(Recorded data):
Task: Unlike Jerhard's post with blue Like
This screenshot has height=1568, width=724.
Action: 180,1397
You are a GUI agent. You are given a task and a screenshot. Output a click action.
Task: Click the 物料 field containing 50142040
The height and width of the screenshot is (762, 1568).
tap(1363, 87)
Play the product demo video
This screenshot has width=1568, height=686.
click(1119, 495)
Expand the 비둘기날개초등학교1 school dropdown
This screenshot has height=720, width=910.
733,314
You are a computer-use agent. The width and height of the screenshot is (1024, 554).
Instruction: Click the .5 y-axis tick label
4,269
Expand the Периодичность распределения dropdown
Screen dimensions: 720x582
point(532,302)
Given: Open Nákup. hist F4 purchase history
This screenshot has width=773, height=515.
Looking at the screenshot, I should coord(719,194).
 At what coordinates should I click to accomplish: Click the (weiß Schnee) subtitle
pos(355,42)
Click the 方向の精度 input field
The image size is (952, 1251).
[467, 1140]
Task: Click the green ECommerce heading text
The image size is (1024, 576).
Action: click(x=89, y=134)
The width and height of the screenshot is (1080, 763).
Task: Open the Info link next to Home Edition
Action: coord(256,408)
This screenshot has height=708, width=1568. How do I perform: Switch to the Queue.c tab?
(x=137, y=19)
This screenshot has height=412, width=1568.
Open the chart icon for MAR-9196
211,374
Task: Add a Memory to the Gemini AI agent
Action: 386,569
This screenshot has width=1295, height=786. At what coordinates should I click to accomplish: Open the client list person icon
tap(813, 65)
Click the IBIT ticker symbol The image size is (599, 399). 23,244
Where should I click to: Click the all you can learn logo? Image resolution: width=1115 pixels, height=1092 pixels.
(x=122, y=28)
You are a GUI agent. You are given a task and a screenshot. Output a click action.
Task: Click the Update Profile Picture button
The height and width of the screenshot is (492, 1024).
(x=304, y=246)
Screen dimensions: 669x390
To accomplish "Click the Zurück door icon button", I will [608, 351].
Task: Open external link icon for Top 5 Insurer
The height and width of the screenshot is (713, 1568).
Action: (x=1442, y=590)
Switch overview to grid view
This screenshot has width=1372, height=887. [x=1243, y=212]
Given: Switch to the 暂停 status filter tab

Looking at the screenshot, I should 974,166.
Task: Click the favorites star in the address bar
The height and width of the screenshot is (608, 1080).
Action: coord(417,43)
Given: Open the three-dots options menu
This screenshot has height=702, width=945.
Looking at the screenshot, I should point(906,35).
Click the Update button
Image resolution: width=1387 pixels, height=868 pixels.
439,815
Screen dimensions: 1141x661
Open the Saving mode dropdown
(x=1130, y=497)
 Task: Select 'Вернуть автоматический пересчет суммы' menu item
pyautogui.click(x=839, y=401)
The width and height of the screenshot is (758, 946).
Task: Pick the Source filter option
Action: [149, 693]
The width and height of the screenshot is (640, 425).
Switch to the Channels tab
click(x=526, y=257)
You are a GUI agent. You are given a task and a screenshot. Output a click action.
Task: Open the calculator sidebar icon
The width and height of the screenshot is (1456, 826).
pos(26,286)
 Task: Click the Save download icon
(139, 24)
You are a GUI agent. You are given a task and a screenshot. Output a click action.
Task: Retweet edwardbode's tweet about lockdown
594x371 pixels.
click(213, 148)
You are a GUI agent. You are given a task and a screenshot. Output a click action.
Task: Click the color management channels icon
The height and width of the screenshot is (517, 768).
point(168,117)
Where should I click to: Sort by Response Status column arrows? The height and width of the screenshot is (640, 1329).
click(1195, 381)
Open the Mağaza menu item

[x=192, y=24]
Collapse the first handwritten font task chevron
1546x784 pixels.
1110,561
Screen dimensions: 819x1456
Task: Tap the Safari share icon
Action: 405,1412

(Set task): Put the part of the records that opens with the line containing "Collapse the first" and runs through the last line into a numbered list, skipping any blank lines.

(Response to this task):
1. Collapse the first handwritten font task chevron
2. 1546x784 pixels.
3. 1110,561
4. Screen dimensions: 819x1456
5. Task: Tap the Safari share icon
6. Action: 405,1412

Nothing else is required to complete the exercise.